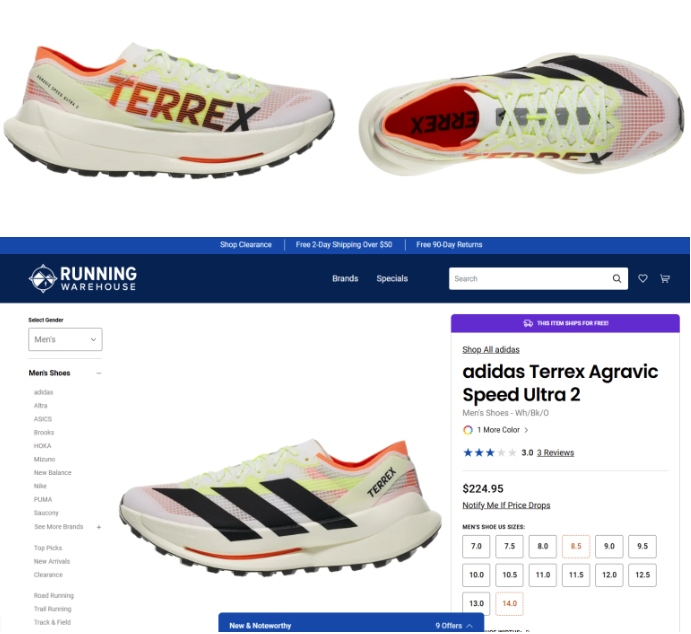Expand See More Brands list
This screenshot has height=634, width=691.
[x=99, y=527]
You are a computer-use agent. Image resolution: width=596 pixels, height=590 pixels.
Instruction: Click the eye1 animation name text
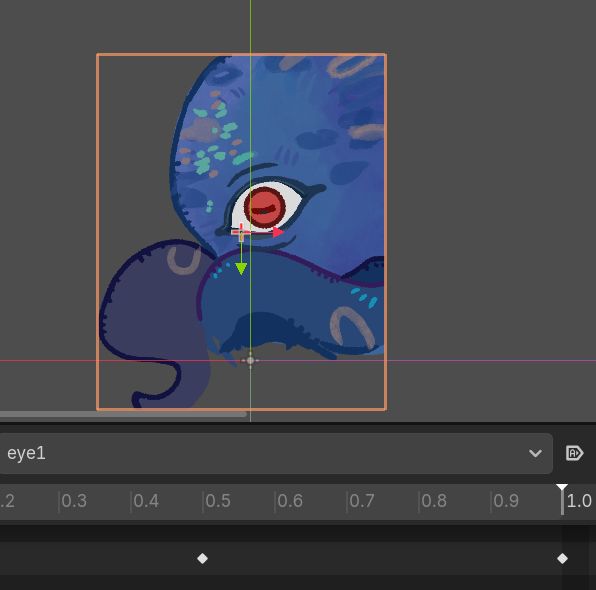click(x=26, y=453)
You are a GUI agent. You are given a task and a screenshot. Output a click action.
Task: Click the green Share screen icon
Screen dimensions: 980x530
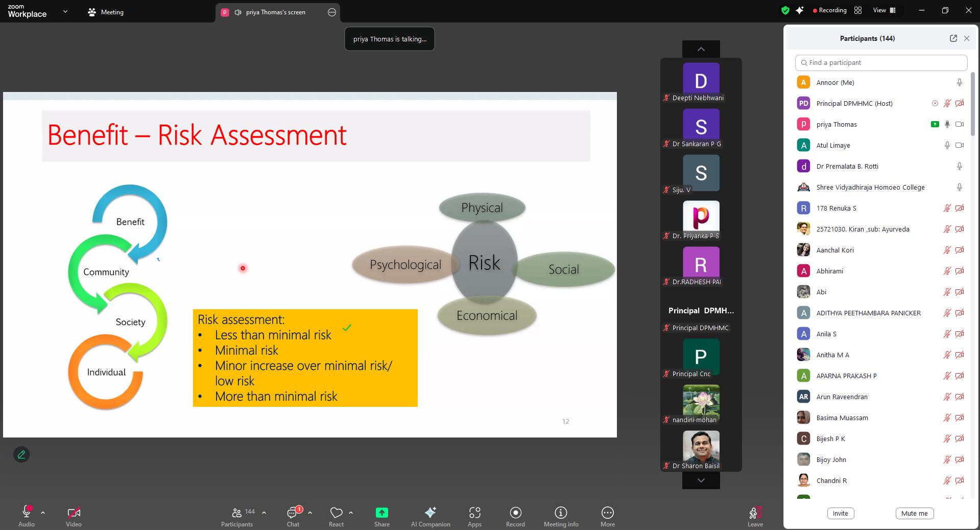tap(381, 513)

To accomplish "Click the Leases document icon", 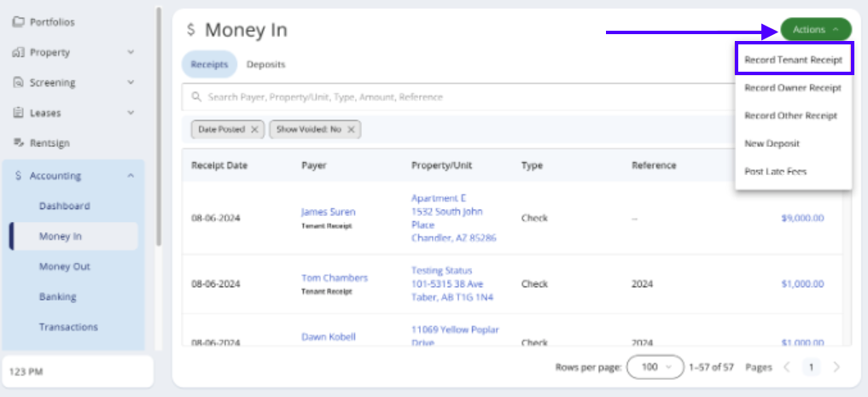I will pos(18,113).
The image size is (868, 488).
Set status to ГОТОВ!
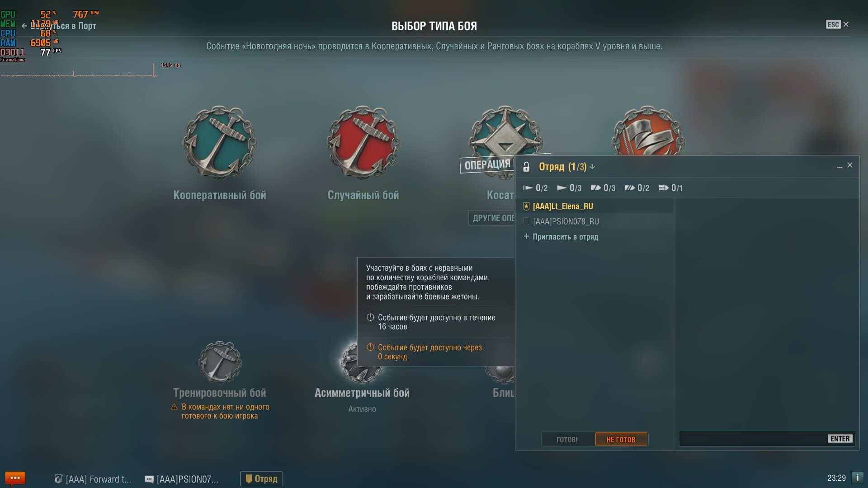pos(567,439)
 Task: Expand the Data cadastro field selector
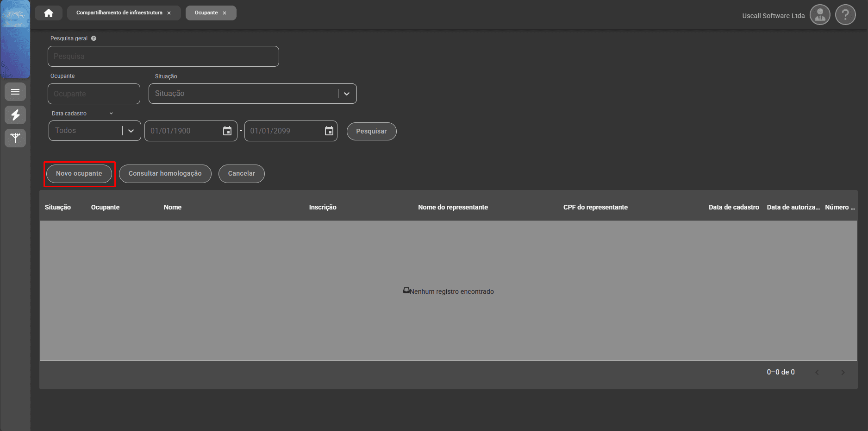(x=111, y=114)
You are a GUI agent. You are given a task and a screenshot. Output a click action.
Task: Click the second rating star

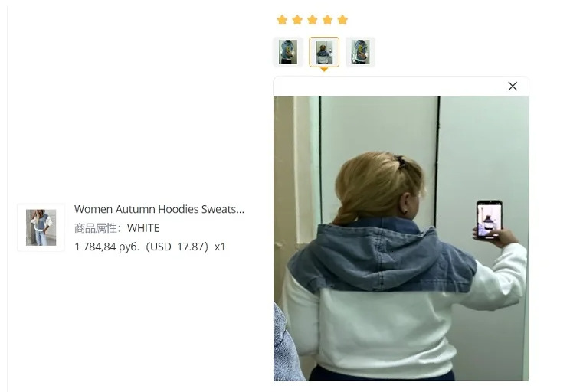297,20
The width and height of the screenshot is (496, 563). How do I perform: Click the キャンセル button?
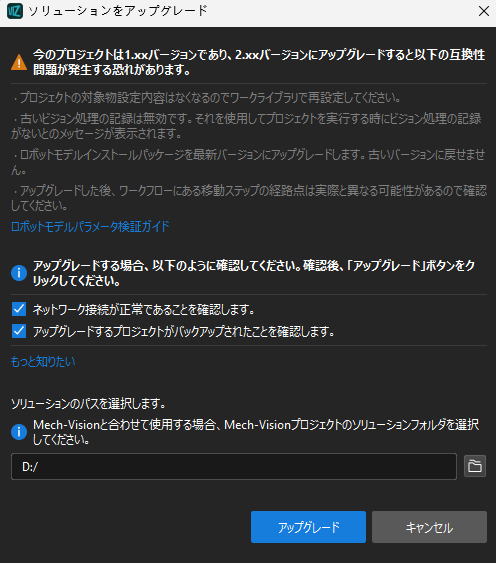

+ + +

*What you are asked to do*. Print, exactly as written, the lines from the one containing "Task: Click the second rating star" to the end of the material, both ends included, and nothing else; no pictures.

*Exercise solution*.
Task: Click the second rating star

297,20
The width and height of the screenshot is (496, 563). How do I perform: Click the キャンセル button?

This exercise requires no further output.